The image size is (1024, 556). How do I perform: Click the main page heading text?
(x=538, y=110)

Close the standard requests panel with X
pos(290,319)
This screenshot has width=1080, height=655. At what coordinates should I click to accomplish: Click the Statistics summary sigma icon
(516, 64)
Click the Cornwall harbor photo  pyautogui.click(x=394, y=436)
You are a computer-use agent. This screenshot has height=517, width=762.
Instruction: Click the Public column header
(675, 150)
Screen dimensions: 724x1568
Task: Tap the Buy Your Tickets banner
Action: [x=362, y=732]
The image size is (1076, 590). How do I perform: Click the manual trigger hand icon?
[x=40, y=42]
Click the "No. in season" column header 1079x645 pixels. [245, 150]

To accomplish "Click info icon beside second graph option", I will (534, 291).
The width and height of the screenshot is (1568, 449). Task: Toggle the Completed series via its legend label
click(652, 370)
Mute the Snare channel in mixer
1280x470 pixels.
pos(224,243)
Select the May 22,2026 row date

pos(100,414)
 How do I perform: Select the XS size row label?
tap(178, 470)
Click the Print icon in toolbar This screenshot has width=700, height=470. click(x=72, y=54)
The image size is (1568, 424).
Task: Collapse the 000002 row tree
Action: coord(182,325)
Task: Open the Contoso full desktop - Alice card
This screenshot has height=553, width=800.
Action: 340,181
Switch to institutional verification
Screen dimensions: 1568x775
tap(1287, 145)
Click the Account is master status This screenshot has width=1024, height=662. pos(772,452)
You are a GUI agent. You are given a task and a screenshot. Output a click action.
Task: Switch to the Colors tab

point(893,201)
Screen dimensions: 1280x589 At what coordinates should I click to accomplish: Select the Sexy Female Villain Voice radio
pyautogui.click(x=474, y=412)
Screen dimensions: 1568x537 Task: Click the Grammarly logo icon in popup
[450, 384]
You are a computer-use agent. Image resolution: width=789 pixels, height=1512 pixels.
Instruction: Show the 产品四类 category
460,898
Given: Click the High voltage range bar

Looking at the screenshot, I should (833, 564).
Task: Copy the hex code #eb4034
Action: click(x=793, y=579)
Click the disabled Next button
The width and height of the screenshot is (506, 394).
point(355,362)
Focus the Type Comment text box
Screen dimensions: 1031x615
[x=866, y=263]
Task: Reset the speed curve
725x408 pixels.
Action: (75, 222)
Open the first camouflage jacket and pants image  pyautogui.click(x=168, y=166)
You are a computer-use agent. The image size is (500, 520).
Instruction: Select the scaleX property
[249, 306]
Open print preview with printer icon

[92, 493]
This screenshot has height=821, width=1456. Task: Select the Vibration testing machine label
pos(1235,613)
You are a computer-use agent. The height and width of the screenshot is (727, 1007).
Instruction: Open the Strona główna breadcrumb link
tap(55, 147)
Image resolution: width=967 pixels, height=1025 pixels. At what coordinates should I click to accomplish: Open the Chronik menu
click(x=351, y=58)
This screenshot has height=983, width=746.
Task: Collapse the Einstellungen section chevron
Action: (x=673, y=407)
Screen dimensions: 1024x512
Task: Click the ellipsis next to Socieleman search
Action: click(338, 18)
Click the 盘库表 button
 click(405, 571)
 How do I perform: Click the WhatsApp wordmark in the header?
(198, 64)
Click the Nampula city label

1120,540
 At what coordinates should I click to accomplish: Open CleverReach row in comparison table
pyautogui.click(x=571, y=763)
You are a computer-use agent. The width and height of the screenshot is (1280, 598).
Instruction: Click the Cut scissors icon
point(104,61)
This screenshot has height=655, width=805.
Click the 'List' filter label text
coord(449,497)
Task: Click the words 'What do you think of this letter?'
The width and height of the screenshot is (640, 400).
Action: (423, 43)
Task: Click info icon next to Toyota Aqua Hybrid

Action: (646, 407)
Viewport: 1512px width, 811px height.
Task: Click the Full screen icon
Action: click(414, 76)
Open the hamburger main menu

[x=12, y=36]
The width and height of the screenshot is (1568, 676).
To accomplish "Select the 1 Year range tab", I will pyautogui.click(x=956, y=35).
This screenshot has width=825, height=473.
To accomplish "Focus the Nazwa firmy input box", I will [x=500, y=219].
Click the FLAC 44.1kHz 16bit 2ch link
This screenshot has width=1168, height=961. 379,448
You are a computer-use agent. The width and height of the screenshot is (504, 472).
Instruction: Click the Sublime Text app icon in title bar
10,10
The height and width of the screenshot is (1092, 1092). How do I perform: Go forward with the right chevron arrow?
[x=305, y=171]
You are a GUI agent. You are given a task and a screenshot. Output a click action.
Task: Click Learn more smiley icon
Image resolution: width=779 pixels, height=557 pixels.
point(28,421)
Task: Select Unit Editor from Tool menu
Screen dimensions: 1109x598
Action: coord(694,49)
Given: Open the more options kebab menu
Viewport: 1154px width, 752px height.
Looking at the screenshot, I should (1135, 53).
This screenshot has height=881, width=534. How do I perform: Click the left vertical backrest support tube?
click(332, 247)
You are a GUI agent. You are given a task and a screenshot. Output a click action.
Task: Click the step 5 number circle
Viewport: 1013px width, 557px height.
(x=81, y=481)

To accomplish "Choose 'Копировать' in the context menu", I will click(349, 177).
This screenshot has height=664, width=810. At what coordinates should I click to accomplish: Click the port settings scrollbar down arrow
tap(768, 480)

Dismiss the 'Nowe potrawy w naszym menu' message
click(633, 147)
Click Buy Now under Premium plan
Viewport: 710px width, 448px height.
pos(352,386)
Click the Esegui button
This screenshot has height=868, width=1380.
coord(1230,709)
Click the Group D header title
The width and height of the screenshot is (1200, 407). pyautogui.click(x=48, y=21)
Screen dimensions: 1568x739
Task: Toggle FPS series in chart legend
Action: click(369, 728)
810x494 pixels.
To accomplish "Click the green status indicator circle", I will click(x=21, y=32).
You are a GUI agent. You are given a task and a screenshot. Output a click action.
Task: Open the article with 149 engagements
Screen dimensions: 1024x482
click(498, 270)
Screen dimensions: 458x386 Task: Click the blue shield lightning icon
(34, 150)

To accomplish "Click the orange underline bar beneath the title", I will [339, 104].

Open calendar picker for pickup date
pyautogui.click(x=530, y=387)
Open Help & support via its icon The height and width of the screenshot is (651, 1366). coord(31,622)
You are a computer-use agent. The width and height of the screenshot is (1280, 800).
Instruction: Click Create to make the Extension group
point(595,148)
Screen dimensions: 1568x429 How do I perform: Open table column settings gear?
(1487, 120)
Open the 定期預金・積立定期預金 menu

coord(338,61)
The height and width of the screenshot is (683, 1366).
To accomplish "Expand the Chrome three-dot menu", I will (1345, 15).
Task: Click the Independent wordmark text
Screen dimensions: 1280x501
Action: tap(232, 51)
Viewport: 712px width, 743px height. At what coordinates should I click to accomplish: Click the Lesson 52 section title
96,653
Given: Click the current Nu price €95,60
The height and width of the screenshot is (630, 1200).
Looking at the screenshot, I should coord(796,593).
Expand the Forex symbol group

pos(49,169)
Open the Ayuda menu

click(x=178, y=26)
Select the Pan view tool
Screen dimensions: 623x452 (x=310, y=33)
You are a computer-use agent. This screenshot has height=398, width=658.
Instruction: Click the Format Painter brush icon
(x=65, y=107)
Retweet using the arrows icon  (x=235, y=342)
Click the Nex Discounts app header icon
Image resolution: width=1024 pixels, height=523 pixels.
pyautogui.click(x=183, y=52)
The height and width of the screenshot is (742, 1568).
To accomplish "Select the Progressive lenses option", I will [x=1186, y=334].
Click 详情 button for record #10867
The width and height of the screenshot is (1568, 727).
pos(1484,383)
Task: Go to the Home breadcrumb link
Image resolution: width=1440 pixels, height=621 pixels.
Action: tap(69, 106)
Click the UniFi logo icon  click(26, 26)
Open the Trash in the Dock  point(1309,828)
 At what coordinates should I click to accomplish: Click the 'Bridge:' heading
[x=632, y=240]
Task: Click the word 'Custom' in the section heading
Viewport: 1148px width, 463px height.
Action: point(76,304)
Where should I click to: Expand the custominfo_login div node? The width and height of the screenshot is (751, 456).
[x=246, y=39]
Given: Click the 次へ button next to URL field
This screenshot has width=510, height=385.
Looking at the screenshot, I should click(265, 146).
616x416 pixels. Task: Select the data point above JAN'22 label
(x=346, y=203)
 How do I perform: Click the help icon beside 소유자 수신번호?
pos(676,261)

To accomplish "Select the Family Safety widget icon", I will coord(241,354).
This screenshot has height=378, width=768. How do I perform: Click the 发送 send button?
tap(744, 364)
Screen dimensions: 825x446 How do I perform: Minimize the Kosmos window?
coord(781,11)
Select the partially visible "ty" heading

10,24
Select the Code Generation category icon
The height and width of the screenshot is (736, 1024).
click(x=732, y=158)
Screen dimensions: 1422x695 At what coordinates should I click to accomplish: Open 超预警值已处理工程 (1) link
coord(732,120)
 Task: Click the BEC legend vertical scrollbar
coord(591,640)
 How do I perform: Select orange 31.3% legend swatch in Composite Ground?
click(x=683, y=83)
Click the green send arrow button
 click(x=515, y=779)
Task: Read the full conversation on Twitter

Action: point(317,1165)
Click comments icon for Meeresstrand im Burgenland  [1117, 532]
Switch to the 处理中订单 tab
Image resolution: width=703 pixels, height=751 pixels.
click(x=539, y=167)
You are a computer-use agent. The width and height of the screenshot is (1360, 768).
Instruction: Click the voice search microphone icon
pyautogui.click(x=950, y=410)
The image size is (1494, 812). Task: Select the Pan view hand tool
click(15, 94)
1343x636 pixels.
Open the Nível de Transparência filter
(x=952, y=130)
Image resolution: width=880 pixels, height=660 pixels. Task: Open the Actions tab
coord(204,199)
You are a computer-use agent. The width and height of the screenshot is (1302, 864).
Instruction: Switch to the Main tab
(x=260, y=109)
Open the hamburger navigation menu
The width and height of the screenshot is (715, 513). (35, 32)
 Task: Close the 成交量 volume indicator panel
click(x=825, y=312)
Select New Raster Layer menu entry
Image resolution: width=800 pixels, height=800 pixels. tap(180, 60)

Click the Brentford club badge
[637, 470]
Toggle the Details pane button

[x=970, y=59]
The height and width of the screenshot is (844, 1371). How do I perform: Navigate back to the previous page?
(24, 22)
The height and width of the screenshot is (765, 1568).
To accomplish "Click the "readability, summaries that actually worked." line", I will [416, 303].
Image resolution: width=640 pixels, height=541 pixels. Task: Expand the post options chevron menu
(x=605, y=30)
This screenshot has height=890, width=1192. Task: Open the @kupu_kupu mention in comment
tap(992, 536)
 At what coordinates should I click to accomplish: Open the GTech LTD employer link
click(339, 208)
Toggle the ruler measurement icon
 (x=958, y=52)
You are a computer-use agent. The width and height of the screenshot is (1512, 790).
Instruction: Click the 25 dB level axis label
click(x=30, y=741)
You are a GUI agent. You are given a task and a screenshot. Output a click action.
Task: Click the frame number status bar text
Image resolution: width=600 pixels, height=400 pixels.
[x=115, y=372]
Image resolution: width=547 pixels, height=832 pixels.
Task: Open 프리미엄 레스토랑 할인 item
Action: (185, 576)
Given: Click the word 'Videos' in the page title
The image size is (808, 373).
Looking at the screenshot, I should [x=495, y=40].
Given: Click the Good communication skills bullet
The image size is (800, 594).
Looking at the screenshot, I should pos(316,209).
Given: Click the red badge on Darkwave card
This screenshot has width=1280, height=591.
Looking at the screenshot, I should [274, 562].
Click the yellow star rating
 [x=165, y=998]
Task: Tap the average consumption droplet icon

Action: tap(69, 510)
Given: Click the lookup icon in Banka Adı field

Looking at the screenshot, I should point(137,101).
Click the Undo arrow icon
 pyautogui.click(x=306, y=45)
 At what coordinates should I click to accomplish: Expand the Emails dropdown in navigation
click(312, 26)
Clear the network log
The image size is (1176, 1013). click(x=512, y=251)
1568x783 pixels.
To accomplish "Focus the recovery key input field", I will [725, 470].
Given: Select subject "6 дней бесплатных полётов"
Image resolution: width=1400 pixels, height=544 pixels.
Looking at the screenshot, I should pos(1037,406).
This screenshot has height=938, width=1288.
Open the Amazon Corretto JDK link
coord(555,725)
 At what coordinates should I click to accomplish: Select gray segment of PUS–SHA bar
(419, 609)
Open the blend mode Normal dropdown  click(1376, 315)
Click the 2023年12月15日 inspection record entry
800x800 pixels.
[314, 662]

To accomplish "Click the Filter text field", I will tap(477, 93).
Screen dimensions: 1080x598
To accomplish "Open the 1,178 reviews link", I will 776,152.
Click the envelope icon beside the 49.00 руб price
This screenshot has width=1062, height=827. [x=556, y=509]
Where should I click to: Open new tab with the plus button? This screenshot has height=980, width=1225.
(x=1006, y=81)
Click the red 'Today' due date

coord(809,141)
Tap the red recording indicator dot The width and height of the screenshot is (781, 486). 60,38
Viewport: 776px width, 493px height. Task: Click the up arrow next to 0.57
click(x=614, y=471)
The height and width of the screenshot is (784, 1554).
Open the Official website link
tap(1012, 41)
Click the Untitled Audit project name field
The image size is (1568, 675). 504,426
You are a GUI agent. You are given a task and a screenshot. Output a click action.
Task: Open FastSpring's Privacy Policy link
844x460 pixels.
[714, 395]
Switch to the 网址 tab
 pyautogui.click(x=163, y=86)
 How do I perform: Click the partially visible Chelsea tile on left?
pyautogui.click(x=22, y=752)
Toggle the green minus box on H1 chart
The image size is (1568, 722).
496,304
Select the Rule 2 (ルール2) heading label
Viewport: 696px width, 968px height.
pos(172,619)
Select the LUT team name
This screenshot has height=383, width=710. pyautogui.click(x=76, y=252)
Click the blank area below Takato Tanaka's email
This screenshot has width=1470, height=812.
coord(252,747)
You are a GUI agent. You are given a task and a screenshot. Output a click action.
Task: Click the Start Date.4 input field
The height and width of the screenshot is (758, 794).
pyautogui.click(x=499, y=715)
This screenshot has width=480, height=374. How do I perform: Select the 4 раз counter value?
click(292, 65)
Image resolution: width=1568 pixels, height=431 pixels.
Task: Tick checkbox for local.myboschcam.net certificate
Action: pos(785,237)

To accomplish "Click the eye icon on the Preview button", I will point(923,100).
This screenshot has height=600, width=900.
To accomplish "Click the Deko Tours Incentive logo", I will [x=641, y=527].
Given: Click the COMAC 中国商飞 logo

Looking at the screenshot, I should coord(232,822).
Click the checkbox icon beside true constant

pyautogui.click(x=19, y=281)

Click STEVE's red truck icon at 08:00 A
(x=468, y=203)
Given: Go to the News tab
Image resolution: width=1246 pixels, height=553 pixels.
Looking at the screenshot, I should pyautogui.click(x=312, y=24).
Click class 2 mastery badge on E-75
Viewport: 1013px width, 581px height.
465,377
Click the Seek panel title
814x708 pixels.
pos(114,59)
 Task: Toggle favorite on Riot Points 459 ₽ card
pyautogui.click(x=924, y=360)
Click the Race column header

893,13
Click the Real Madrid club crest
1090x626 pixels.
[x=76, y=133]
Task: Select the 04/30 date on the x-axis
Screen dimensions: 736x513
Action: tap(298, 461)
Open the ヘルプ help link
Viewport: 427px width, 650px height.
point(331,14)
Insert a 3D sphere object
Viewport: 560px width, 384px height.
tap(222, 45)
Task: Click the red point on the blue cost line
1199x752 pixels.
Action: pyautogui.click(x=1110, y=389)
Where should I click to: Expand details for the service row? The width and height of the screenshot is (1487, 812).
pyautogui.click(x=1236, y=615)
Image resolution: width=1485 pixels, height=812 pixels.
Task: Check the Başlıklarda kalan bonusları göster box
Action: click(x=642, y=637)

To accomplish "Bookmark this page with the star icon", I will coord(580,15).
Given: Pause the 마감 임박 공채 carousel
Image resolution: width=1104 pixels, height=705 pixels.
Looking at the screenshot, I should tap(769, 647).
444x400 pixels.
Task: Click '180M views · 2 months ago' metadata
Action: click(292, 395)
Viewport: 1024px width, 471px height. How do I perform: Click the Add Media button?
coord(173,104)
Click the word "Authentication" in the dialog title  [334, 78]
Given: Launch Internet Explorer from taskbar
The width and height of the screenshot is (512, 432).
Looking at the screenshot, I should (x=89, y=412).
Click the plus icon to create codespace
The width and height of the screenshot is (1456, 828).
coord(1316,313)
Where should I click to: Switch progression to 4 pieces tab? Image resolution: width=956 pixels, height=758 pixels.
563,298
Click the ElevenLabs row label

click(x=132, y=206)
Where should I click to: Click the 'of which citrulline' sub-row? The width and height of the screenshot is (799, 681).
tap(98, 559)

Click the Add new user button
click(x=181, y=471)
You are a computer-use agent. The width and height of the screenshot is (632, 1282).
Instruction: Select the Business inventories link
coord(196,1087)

_Exercise_.
The answer is every line in the data where the word "circle" appears.

_Exercise response_.
Task: Click the step 5 number circle
To accomplish "Click the green status indicator circle", I will click(x=21, y=32).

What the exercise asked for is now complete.